Polygonal is a piece of music that currently is the main artistic outcome of the project "Borderlands", for the Gratwanderung exhibition curated by Kunstform Wissenschaft:
kunstform-wissenschaft.org/borderlands.
It is an abstract piece that doesn’t rely on specific traditional languages, although traditional elements do appear. As a matter of fact, the form of the composition falls into a category that has no name, and probably doesn’t amount to a “tradition”, but has been used by many composers.
The first that comes to mind is Rebecca Saunders, a superb British composer living and working in Berlin, and I’d like to use her words to describe her idea of “sonic sculptures”. Those are the program notes of her concerto “Still”:
"Fragments, each time slightly varied, gradually create a single image. Imprints reiterated and projected into time and space. Like a giant mobile seen from many perspectives, that in itself remains untouched. And light changes, the focus, and the position from which perceived, is altered, as is nearness and distance to the object - a manifest complex protraction of the one single thing.
Still, as in stasis, explores two starkly contrasting states, in a fragile state of equilibrium.
Still refers to the framing of sound with silence, of „stillness“ imagined - silence being an endless potential, waiting to be revealed and made audible. The act of composing being to unveil, make visible. Pulling gently on the fragile thread of sound, drawing out from the depths of imagined silence; or alternatively, sound erupting from the stasis of relative silence."
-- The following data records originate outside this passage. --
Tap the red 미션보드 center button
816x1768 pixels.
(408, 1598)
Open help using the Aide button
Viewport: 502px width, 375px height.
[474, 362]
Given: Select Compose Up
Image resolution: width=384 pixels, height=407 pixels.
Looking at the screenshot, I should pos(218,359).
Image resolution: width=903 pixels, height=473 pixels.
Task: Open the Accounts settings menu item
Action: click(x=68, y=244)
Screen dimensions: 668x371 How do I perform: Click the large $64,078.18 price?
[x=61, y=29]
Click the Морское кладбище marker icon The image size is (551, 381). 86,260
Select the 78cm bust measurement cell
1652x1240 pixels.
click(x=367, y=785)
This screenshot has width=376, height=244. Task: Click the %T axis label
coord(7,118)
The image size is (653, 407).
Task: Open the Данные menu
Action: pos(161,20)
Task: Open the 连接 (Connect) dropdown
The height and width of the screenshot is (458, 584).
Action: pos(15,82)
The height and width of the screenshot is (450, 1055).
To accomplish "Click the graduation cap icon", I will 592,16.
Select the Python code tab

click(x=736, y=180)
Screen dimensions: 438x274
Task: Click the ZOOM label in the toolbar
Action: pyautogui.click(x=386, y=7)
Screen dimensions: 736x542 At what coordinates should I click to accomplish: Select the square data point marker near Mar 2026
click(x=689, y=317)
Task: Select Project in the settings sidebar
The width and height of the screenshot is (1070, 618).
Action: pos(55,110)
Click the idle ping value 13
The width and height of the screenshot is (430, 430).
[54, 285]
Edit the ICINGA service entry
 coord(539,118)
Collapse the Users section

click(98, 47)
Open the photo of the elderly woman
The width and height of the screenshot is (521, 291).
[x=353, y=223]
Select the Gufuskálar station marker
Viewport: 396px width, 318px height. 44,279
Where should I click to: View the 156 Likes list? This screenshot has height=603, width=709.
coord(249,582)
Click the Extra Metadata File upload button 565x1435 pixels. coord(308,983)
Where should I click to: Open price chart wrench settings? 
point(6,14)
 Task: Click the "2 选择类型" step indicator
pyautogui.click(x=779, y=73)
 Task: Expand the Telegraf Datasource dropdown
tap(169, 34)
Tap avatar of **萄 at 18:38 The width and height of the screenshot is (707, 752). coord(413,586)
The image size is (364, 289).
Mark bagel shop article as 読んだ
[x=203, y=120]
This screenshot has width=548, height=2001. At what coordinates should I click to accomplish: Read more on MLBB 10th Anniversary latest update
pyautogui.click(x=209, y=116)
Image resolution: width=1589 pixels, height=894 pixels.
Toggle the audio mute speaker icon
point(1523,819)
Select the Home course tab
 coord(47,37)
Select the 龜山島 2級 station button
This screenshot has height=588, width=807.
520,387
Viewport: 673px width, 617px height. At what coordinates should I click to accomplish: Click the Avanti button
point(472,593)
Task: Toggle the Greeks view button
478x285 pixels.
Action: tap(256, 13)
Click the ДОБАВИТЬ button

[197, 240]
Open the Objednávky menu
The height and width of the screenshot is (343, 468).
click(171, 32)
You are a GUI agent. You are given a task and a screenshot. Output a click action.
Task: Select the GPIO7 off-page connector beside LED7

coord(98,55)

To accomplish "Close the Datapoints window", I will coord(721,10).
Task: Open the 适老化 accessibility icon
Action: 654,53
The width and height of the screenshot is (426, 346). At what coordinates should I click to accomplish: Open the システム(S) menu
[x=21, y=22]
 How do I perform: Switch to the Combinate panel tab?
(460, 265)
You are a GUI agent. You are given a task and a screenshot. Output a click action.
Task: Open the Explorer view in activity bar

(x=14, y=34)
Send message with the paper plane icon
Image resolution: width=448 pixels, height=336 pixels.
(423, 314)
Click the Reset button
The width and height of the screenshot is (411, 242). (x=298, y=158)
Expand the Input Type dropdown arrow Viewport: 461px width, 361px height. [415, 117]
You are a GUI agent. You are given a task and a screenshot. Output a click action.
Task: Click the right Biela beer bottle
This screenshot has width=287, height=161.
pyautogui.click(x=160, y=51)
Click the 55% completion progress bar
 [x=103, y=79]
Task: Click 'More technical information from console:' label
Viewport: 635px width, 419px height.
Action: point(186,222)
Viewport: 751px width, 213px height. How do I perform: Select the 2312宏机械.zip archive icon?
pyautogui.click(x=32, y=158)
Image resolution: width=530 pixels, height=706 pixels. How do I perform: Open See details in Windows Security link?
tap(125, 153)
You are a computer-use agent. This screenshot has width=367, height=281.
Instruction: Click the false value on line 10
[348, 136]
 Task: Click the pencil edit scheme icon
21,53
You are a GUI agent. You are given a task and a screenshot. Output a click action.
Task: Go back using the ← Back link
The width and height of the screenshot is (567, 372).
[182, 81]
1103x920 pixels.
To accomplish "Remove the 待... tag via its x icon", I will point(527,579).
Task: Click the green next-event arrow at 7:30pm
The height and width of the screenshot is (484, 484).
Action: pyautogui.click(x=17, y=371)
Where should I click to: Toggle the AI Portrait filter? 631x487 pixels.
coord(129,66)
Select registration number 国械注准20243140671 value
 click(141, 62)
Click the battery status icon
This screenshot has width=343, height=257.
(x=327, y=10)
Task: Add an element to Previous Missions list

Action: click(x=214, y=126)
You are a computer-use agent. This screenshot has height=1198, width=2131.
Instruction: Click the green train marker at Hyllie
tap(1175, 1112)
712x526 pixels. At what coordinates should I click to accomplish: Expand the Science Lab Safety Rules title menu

I read in Rebecca’s words some fundamental aspects of my own piece. The “giant mobile” glimpsed from different perspectives is never fully reached, at least not in a stable and tranquil way: the tension towards it is what drives the piece forward. The point of view progresses through a series of movements along the sides of an enclosing polygon; each segment is followed and preceded by rests, the corners of the polygon. The substance of the music is the dialectic relationship between the moving subject and the centre, a dialectics often driven by contrast and tension: perhaps the whole piece can be imagined as a series of (impossible) attempts at crossing the borderland that divides the listener and “the one single thing”.
As a final note, the fixed harmonic foundation of the piece has been influenced by the drones that appear in Armenian and Azeri music. Furthermore, many of the timbres are the result of my own effort to design sounds freely inspired by the duduk's timbre.
The audio track should be listened to on a full-range, flat-response, stereo audio system.